◆ **Set exercise**
Will you copy the items verbatim, from the first line through the line that contains "click(480, 45)", with that line included?

┌────────

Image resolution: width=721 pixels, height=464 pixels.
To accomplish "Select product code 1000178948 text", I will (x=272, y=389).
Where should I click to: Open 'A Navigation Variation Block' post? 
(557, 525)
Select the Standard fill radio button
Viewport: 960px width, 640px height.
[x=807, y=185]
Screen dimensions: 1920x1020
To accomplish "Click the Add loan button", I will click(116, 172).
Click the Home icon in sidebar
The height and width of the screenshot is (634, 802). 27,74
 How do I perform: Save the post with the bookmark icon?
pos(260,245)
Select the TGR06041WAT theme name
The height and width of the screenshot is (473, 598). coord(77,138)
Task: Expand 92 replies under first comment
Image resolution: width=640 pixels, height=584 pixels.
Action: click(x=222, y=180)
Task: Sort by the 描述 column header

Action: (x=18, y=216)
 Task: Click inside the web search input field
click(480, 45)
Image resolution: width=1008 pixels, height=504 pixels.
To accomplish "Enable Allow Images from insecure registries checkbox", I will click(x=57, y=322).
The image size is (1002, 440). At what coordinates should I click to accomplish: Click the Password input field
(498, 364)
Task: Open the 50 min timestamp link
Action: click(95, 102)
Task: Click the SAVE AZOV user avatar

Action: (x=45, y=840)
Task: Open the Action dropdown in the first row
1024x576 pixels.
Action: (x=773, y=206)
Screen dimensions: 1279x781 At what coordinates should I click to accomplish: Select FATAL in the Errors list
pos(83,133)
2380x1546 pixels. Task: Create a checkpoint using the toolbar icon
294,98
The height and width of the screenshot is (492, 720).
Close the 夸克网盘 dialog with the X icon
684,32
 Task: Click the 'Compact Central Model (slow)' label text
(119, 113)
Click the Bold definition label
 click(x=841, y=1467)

└────────

◆ **The completed task**
Image resolution: width=721 pixels, height=464 pixels.
To accomplish "Select product code 1000178948 text", I will (x=272, y=389).
Where should I click to: Open 'A Navigation Variation Block' post? 
(557, 525)
Select the Standard fill radio button
Viewport: 960px width, 640px height.
[x=807, y=185]
Screen dimensions: 1920x1020
To accomplish "Click the Add loan button", I will click(116, 172).
Click the Home icon in sidebar
The height and width of the screenshot is (634, 802). 27,74
 How do I perform: Save the post with the bookmark icon?
pos(260,245)
Select the TGR06041WAT theme name
The height and width of the screenshot is (473, 598). coord(77,138)
Task: Expand 92 replies under first comment
Image resolution: width=640 pixels, height=584 pixels.
Action: click(x=222, y=180)
Task: Sort by the 描述 column header

Action: (x=18, y=216)
 Task: Click inside the web search input field
click(480, 45)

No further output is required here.